Le Canada et le Groenland, qui sont durement frappés par l'embargo européen sur les produits du phoque, ont rappelé à leurs collègues européens qu'une surpopulation des phoques peut être désastreuse sur d'autres espèces marines, comme la morue.

La litigieuse question de la chasse au phoque s'est retrouvée au cœur des discussions lors de la Conférence des ministres des Pêches de l'Atlantique Nord, qui s'est conclue mercredi à Shédiac.

« Je suis entièrement conscient du défi que représente la surpopulation des phoques », soutient le ministre canadien des Pêches et des Océans, Dominic LeBlanc. Il dit chercher activement de nouveaux marchés, notamment en Asie, pour écouler les produits du phoque.

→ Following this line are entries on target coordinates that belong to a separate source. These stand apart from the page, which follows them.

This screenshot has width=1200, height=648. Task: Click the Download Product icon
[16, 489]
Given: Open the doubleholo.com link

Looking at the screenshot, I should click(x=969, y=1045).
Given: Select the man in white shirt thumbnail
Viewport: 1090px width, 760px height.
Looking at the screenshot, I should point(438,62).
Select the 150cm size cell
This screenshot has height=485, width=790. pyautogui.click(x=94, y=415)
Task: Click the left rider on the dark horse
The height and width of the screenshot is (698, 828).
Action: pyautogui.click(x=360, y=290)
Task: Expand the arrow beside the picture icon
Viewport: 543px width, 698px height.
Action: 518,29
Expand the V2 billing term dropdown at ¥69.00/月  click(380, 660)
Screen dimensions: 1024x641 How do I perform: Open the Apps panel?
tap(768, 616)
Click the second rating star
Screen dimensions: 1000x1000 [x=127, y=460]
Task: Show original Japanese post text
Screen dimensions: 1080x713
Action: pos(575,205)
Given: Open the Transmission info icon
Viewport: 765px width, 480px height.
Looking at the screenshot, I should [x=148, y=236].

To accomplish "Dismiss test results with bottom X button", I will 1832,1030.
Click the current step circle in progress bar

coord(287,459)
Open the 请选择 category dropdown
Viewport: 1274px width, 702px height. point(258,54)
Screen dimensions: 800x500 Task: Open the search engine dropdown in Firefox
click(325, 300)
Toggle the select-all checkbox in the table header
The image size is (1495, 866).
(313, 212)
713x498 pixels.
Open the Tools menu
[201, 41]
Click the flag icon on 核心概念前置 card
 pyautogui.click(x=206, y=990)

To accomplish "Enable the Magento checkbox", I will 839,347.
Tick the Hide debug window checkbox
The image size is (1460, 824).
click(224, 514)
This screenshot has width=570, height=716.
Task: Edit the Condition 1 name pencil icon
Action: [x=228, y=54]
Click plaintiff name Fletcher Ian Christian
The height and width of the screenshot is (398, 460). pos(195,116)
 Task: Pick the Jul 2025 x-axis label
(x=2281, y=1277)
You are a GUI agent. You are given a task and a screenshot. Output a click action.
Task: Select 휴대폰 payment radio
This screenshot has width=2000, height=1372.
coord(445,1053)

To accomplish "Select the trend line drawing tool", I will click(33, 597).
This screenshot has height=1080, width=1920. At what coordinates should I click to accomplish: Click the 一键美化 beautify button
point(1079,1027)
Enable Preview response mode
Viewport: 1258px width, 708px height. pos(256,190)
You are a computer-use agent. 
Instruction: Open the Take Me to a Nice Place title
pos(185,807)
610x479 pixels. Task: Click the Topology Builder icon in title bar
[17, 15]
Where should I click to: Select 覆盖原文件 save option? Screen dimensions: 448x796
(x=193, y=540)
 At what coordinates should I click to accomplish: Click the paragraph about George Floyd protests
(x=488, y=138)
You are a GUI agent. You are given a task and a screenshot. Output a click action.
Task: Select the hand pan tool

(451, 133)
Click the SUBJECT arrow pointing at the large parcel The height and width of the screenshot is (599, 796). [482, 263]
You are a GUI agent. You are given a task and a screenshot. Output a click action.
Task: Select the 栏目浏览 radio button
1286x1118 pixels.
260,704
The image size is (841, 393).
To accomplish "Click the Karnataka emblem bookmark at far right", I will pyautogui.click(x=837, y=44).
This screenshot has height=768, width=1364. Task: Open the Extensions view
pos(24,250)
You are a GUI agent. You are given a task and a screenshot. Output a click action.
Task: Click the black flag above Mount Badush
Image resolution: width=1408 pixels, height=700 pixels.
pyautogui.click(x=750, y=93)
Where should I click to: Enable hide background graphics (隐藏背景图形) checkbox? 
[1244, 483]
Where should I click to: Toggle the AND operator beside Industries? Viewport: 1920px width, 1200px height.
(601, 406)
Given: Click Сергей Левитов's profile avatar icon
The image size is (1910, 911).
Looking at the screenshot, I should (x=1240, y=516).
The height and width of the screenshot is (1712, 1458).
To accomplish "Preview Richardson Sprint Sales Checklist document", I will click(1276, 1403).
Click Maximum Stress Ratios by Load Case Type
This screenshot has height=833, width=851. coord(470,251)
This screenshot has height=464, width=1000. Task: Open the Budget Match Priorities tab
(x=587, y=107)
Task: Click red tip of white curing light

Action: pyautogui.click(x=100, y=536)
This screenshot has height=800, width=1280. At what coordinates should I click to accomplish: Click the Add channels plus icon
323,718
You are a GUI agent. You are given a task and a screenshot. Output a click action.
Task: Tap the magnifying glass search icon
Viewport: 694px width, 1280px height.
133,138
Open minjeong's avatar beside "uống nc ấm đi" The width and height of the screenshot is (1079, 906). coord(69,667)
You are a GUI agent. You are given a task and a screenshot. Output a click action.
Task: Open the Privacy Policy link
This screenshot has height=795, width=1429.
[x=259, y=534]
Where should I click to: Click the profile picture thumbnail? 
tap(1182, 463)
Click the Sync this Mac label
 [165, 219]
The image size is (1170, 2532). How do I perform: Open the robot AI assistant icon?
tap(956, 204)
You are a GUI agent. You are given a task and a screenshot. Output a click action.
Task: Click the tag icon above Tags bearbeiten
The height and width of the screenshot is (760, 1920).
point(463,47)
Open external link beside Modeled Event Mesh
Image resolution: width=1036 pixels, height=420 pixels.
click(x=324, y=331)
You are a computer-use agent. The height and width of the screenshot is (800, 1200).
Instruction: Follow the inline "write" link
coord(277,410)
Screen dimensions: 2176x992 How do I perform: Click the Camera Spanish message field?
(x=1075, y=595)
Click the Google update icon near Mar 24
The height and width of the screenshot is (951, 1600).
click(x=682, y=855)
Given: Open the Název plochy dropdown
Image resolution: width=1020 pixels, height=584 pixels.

L’an dernier, les chasseurs canadiens ont capturé moins de 10 % du contingent de phoque, jugeant non rentable d’en chasser davantage. Pendant ce temps, les troupeaux sont de plus en plus gros et, selon les pêcheurs commerciaux, mettent en péril le rétablissement de certaines espèces de poisson, comme la morue.

Le Groenland, qui s’oppose à l’embargo européen, s’inquiète aussi de la surpopulation de phoque sur les autres espèces.

Le commissaire européen aux affaires maritimes et à la pêche, Karmenu Vella, rappelle que les peuples inuits — tant du Canada que du Groenland — bénéficient d’une exception à l’embargo quand leur chasse est jugée durable.

« Bien qu’il y ait une exception dans l’embargo, je dois admettre qu’il y a toujours un problème de marketing majeur. Même pour cette chasse durable, il y a toujours des barrières et nous devons en discuter », dit-il.